Source records:

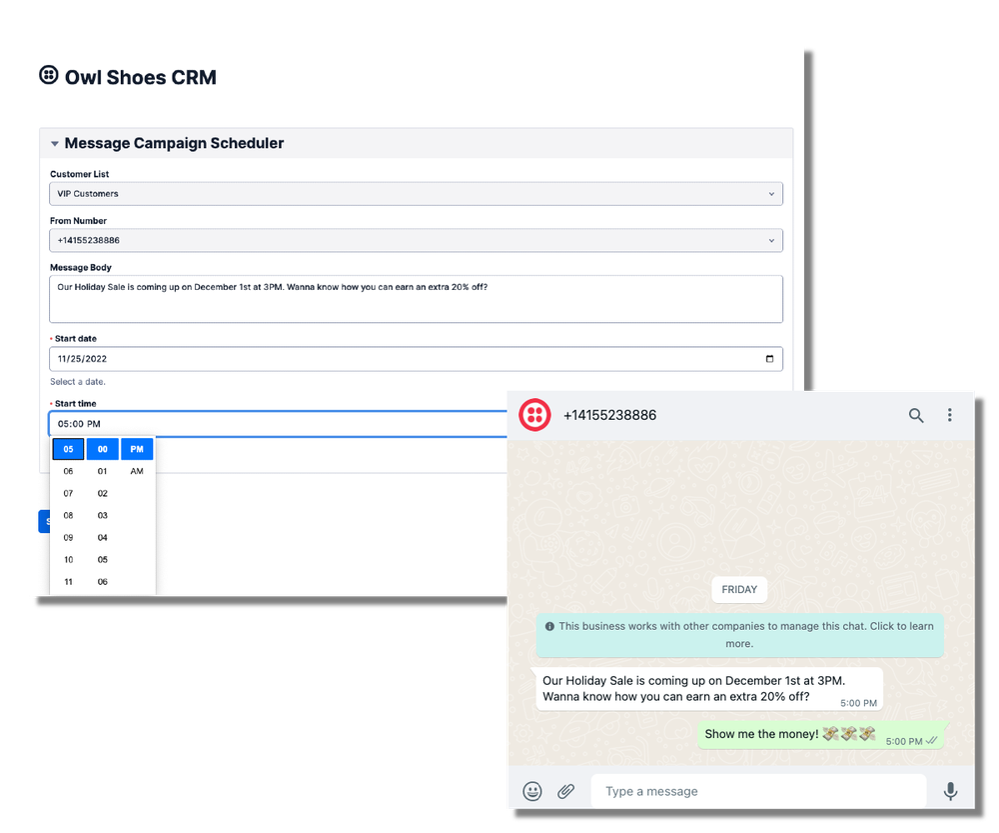Click the business info notice banner
The width and height of the screenshot is (999, 833).
tap(739, 635)
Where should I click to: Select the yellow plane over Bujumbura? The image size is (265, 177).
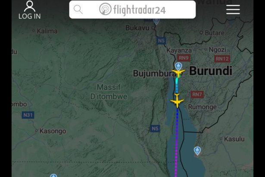[178, 73]
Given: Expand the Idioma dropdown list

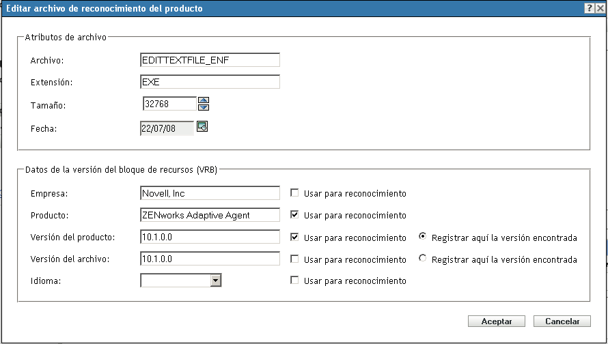Looking at the screenshot, I should pos(216,280).
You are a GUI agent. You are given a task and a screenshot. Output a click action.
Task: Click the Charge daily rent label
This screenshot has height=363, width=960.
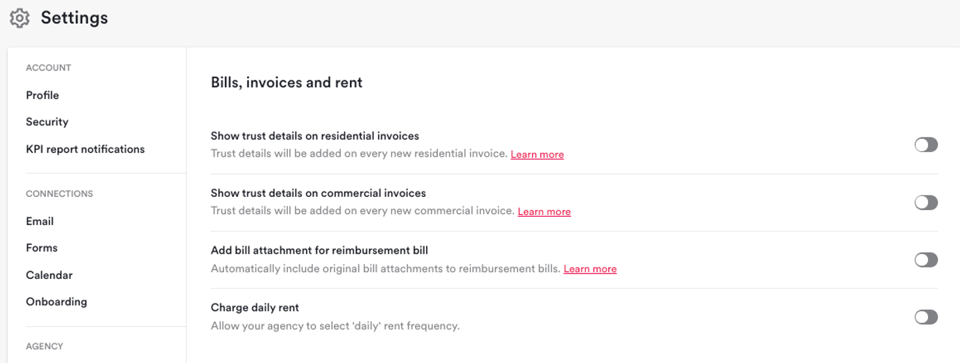tap(255, 308)
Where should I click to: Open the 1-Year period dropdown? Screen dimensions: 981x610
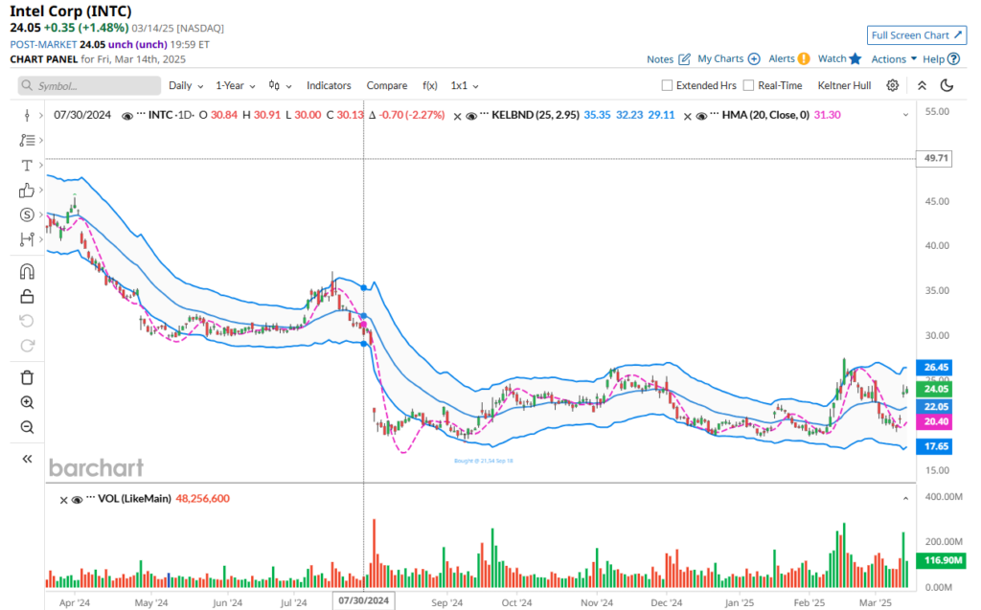(x=235, y=85)
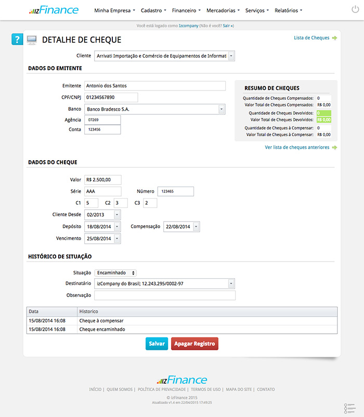Image resolution: width=364 pixels, height=417 pixels.
Task: Click the izFinance logo in the footer
Action: [x=182, y=380]
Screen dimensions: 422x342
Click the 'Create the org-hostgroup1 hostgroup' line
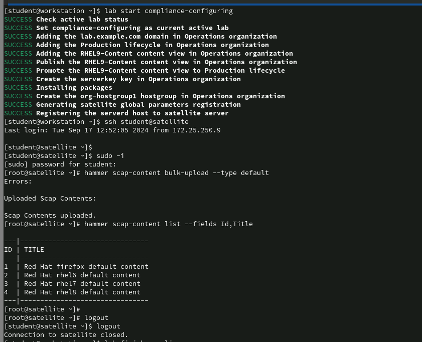coord(160,96)
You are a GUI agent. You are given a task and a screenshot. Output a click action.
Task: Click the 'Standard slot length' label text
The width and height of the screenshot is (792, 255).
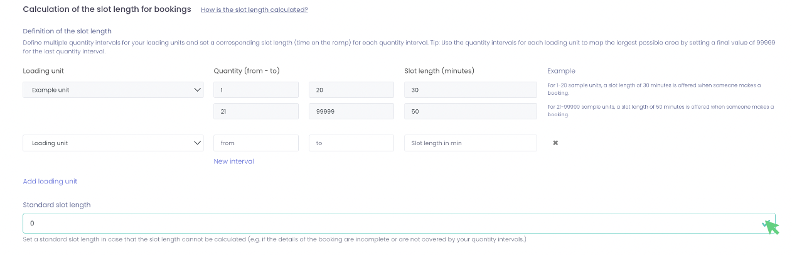point(56,205)
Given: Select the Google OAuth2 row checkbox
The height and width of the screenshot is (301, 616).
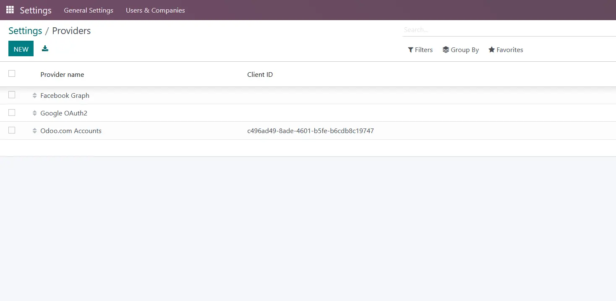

**Task goal:** Copy each line of the data above that holds "label".

**Exercise result:**
Task: Click the Charge daily rent label
Task: Click the 'Standard slot length' label text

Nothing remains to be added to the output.